Thread: Out of Shared Memory: max_locks_per_transaction

Out of Shared Memory: max_locks_per_transaction

From
Eliot Gable
Date:
I have a PGSQL 9.0.1 database which is on the back-end of an app I was stress testing last night. This morning, when I try to run psql, I get:

psql: FATAL:  out of shared memory
HINT:  You might need to increase max_locks_per_transaction.

I believe something in the app is failing to release resources -- maybe a 3-way or 4-way deadlock between writing to tables inside the triggers in PGSQL or a deadlock between multiple processes talking to the app and the database or something leaking in the app itself which is causing locks to not be freed. 

How do I track down what is going on if I cannot even run psql to get into the DB to run troubleshooting queries?

Thanks in advance for any suggestions.


--
Eliot Gable

"We do not inherit the Earth from our ancestors: we borrow it from our children." ~David Brower

"I decided the words were too conservative for me.

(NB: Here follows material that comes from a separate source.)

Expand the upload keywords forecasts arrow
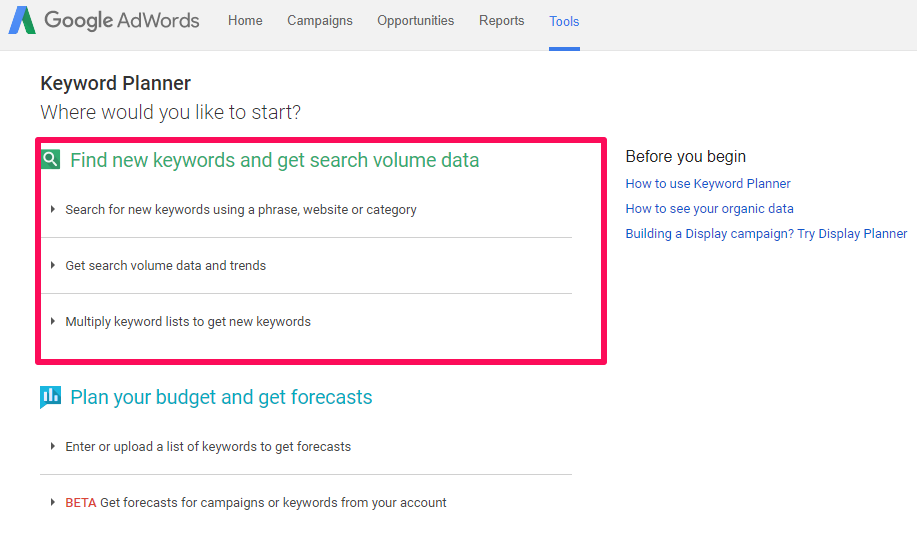[53, 446]
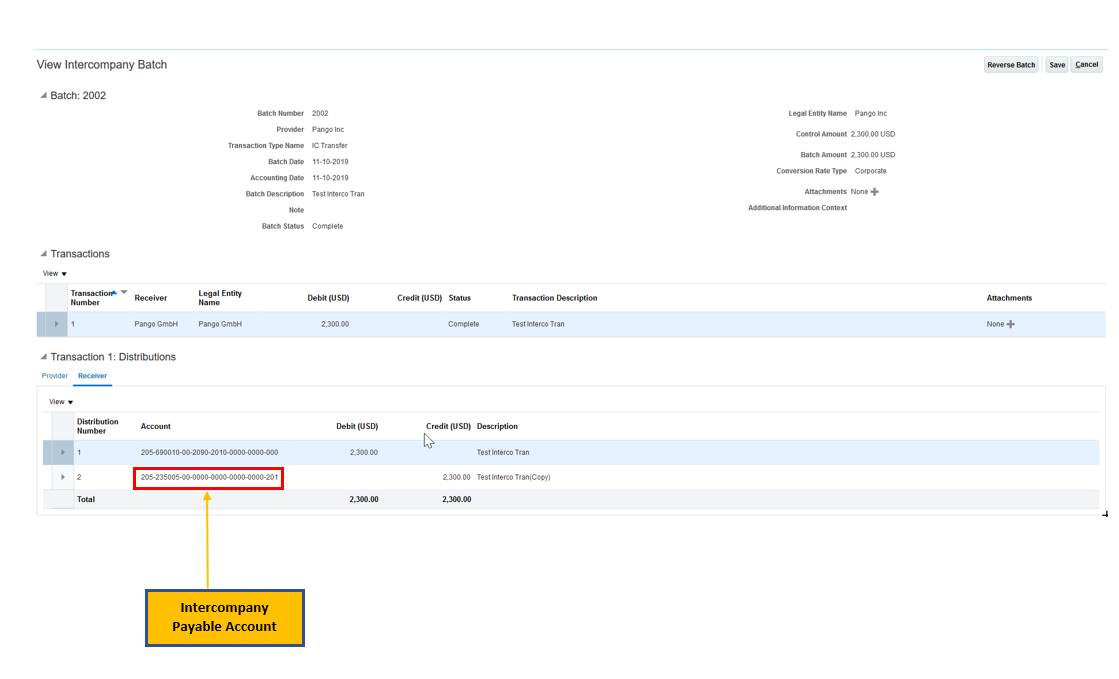Image resolution: width=1119 pixels, height=679 pixels.
Task: Expand distribution number 1 row
Action: point(62,452)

We're not borrowing from our children, we're stealing from them--and it's not even considered to be a crime." ~David Brower

"Esse oportet ut vivas, non vivere ut edas." (Thou shouldst eat to live; not live to eat.) ~Marcus Tullius Cicero

Re: Out of Shared Memory: max_locks_per_transaction

From
Merlin Moncure
Date:
On Fri, Nov 9, 2012 at 8:43 AM, Eliot Gable
<egable+pgsql-general@gmail.com> wrote:
> I have a PGSQL 9.0.1 database which is on the back-end of an app I was
> stress testing last night. This morning, when I try to run psql, I get:
>
> psql: FATAL:  out of shared memory
> HINT:  You might need to increase max_locks_per_transaction.
>
> I believe something in the app is failing to release resources -- maybe a
> 3-way or 4-way deadlock between writing to tables inside the triggers in
> PGSQL or a deadlock between multiple processes talking to the app and the
> database or something leaking in the app itself which is causing locks to
> not be freed.

most likely possibility you have a transaction being left open and
accumulating locks.   of course, you have to rule out the fact that
you simply have to increase max_locks_per_transaction: if you have a
lot of tables, it might be reasonable to have to extend this on a
stock config.

one thing that can cause this unfortunately is advisory locks eating
up exactly the amount of shared memory you have.  that's another thing
to rule out.

> How do I track down what is going on if I cannot even run psql to get into
> the DB to run troubleshooting queries?

it's a nasty problem.  if shared memory is exhausted and stuck i think
the only practical think to do is to restart the database or nuking
attached clients. maybe try restarting the test, but keep an open
session *with an open transaction* that has previously queried both
pg_locks and pg_stat_activity.  it's just a hunch, but perhaps this
might allow you to query said views and gather some details.

merlin


Re: Out of Shared Memory: max_locks_per_transaction

From
Eliot Gable
Date:

most likely possibility you have a transaction being left open and
accumulating locks.   of course, you have to rule out the fact that
you simply have to increase max_locks_per_transaction: if you have a
lot of tables, it might be reasonable to have to extend this on a
stock config.


We allow 500 connections to the DB with 64 locks per transaction = 32,000 locks. During the stress testing, I had roughly 40 simultaneous operations going through the test application. The test application uses a separate set of threads for accessing the database along with a shared connection pool and a FIFO queue attached to each connection. Queries are mostly insert, update, and delete, so they are batched into transactions in blocks of 100 - 1000 queries per transaction. At the start of the transaction, a stored procedure is called which acquires locks on 8 tables in a specific order to prevent triggers on the associated tables from deadlocking with each other and with other things accessing the database. In total, there might be 15 tables (at most) touched by the batch of queries. 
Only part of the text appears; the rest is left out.